Dataset excerpts
# # # # # # #
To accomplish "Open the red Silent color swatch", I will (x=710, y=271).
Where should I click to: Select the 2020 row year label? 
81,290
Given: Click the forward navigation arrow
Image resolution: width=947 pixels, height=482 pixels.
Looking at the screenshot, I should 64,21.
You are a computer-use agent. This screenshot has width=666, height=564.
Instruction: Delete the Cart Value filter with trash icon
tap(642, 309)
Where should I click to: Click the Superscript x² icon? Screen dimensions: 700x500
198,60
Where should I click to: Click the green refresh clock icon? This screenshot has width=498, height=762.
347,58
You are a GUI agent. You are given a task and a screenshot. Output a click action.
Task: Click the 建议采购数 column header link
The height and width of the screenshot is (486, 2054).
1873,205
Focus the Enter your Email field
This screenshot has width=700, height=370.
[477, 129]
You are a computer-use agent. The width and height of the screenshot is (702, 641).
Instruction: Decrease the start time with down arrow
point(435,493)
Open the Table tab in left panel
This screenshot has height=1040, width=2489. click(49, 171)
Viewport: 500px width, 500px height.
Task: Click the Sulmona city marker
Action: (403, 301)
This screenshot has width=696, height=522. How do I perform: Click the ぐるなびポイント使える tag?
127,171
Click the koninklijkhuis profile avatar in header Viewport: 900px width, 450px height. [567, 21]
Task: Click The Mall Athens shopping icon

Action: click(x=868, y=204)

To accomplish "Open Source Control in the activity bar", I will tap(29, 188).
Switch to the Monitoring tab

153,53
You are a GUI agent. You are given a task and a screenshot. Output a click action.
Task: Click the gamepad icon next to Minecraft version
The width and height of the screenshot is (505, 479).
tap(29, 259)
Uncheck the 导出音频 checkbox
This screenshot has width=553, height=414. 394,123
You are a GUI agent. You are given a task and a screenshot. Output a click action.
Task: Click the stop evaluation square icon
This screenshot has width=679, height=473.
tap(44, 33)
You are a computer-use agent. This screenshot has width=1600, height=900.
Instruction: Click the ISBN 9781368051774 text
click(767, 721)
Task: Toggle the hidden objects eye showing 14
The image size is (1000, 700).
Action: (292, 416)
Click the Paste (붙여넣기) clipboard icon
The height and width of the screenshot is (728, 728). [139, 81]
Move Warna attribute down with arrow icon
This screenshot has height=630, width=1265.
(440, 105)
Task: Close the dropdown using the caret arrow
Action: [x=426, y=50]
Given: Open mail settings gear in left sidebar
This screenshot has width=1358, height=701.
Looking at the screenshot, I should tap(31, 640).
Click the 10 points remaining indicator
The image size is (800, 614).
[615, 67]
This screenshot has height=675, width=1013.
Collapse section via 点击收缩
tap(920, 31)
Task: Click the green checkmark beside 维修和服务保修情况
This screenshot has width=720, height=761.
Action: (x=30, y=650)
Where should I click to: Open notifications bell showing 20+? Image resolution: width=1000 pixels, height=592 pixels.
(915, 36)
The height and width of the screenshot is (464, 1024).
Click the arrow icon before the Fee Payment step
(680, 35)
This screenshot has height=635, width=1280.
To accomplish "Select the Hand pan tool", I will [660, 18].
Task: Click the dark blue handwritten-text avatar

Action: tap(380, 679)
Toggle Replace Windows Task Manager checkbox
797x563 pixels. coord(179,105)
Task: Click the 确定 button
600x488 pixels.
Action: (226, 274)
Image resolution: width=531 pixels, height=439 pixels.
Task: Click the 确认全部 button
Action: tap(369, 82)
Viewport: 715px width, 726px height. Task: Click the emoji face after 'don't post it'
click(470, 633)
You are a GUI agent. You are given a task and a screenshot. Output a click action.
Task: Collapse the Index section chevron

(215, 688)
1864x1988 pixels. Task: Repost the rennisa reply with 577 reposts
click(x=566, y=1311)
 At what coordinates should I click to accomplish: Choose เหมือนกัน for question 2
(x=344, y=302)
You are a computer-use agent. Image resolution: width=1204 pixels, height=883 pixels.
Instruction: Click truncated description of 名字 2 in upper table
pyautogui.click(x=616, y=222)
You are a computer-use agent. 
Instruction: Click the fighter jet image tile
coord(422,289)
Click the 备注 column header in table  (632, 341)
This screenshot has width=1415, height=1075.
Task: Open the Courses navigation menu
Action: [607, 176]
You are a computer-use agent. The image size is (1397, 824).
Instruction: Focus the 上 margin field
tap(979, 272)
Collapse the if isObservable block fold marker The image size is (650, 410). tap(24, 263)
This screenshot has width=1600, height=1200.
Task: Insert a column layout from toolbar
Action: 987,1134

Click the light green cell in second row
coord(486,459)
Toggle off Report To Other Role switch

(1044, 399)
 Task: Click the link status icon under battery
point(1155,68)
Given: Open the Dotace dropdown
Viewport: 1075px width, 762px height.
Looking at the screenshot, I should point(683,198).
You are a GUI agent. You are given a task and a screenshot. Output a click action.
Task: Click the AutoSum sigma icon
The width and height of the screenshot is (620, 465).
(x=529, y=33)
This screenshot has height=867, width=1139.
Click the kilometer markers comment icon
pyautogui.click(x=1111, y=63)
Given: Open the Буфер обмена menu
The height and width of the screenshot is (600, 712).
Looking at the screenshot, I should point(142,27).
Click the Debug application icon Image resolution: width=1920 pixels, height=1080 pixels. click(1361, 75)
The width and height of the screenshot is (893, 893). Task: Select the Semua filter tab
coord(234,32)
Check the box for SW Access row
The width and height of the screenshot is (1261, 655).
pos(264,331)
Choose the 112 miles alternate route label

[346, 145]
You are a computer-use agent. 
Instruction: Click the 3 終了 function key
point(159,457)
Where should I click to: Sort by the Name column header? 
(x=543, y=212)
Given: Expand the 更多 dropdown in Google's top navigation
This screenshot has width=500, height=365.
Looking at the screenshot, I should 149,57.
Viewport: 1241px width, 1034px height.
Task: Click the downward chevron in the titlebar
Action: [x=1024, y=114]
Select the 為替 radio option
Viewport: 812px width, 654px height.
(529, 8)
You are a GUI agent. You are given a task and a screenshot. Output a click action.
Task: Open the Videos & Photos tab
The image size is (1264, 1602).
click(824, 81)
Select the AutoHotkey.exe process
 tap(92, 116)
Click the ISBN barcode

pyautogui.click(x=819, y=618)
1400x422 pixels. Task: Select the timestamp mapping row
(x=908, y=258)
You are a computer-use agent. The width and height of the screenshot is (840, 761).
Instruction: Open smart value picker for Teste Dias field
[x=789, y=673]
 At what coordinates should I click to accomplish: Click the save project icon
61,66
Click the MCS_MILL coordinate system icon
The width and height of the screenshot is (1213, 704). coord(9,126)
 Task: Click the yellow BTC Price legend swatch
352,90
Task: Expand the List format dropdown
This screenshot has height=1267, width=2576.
# # # # # # #
Task item.
What this exercise asks for is every line of the data above with the word "Expand".

Task output.
Given: Expand the 更多 dropdown in Google's top navigation
Task: Expand the List format dropdown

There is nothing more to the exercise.